To obtain better microscopy images for showing a clear uptake of the bacteria, we optimized the PEG protocol further, starting with an optimization described previously [2]. Microscopy with this new attempt showed an improvement for fluorescent microscopy images (Fig. 8, Fig. 9), yet with still unclear localization. Although this has not been certain evidence, the qualitative improvement helped us define a final and optimized uptake protocol (see supplementary information). Even though only minor changes have been made to the already described optimized protocol, improvements towards the regeneration with respect to further applications regarding dependency and production were achieved.

To obtain certain evidence regarding the uptake and location we performed confocal microscopy. Through this we were able to make a 3D model by adding a third dimension through high resolution z-stacks (Fig. 10, Fig. 11).
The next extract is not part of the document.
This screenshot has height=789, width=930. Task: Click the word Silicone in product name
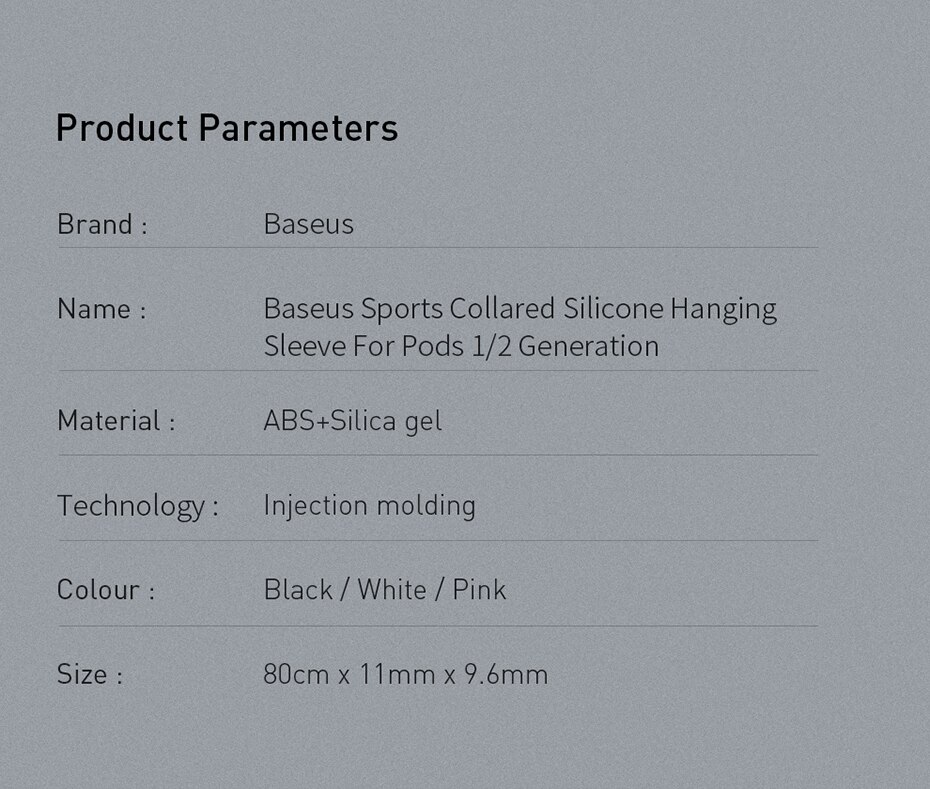[x=613, y=308]
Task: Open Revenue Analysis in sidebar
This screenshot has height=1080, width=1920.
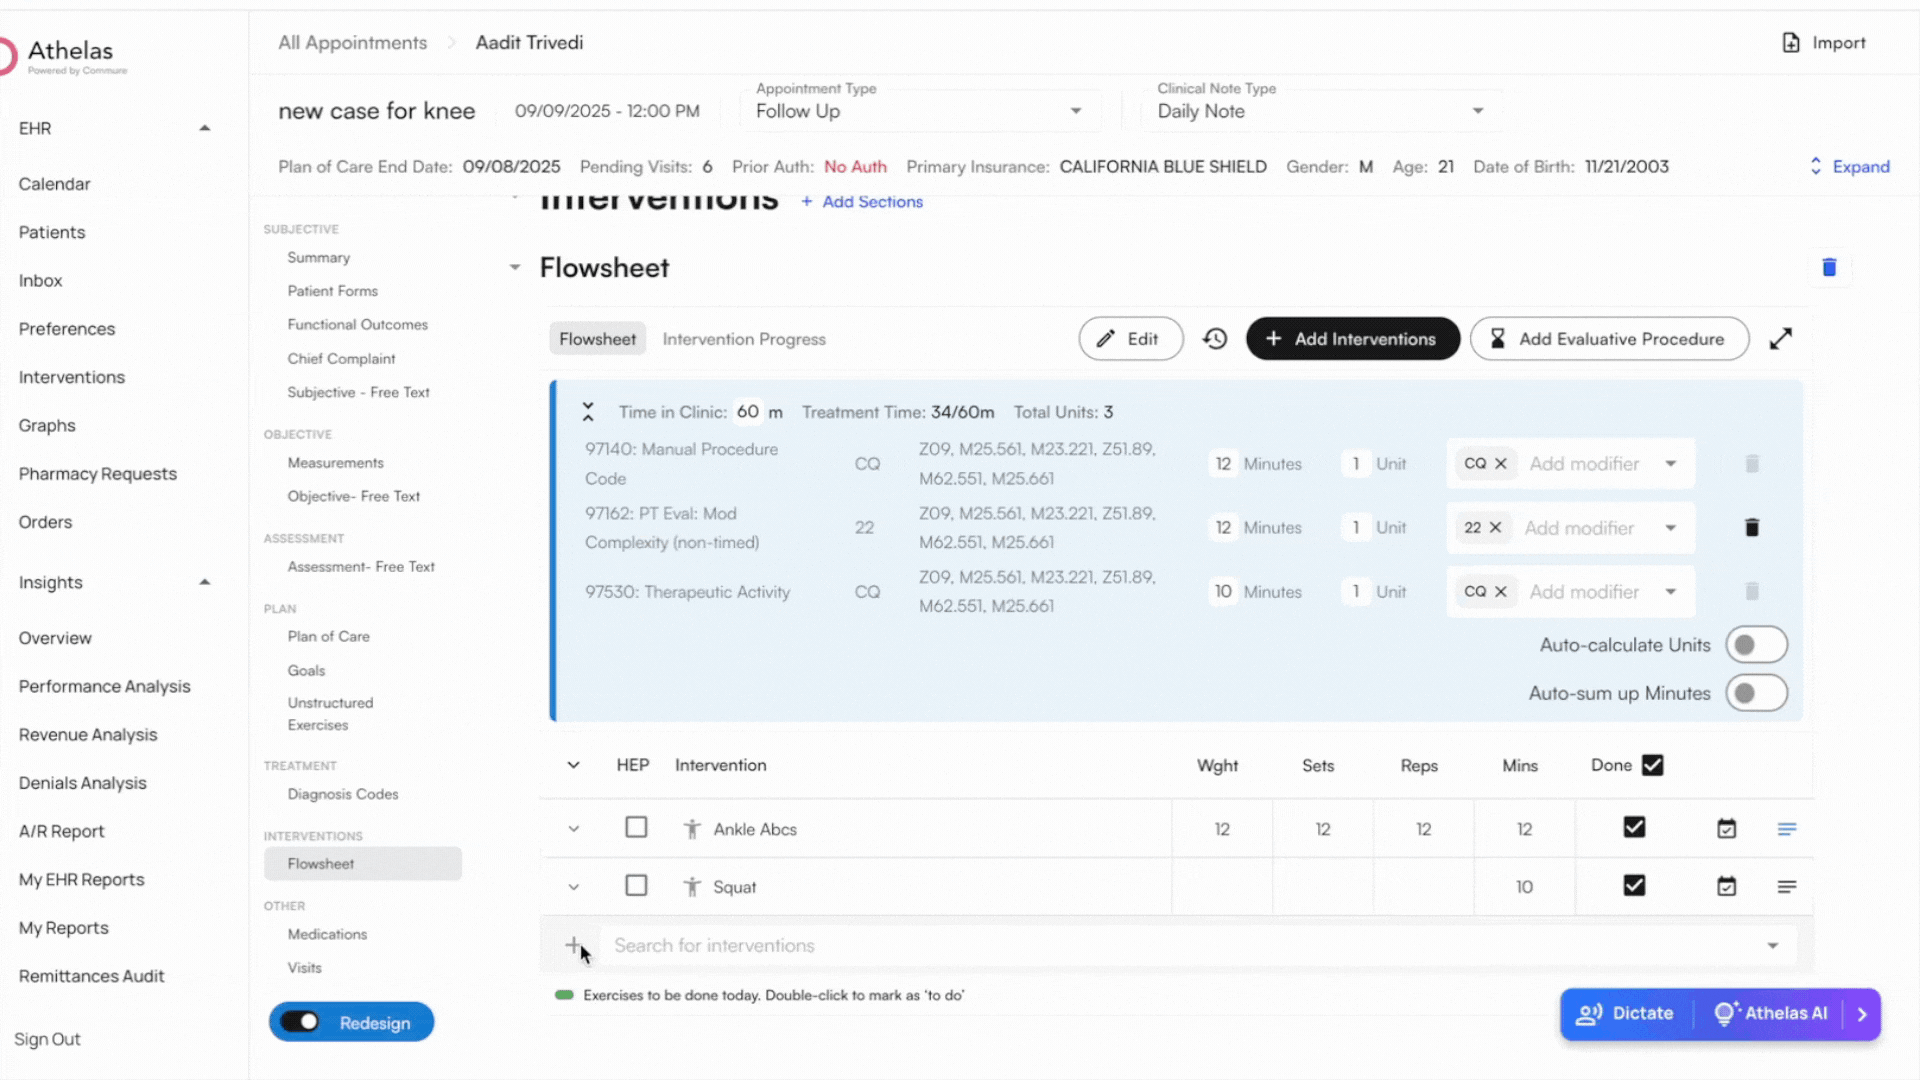Action: coord(88,735)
This clearly proves the uptake of bacteria into yeast spheroplasts. Comparable models could be obtained for different bacteria using PEGs of different molecular weights, respectively (Fig. 12, Fig. 13). Even though this proves the uptake, the optimization of uptake conditions was determined by trial-and-error without the possibility of having data for exact quantification of protocol variations.

To obtain data regarding the quantity of uptake we performed flow cytometry directly after the applying the fusion protocol. As a control, besides E. coli and normal yeast as well as spheroplasts, we performed the PEG fusion protocol omitting the cell wall digestion. Unfortunately, the flow cytometer could not distinguish between taken up bacteria and those that are attached to the host cell surface through the adhesive properties of PEG (Fig. 14). Hence, an exact quantification of the protocol still remains unclear.